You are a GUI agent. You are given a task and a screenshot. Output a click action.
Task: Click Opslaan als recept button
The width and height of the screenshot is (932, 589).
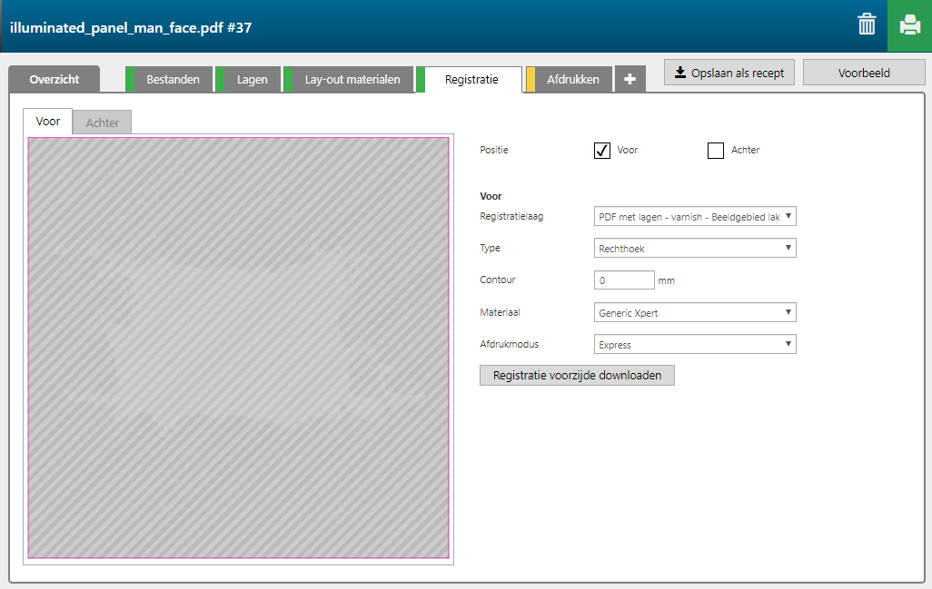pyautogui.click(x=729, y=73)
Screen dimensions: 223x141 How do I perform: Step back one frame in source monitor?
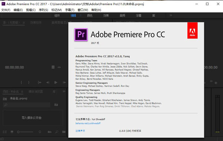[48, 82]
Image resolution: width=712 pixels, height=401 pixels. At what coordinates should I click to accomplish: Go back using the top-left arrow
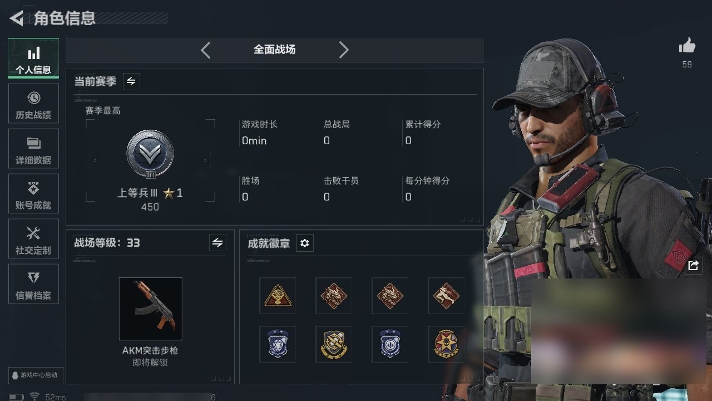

(Task objective) What is needed is an exact copy of every line from the one with "The width and" to the end of the listing above, with the pictures left out.

(Result for this exercise)
The width and height of the screenshot is (932, 589).
pyautogui.click(x=729, y=73)
Screen dimensions: 223x141 How do I perform: Step back one frame in source monitor?
[48, 82]
Image resolution: width=712 pixels, height=401 pixels. At what coordinates should I click to accomplish: Go back using the top-left arrow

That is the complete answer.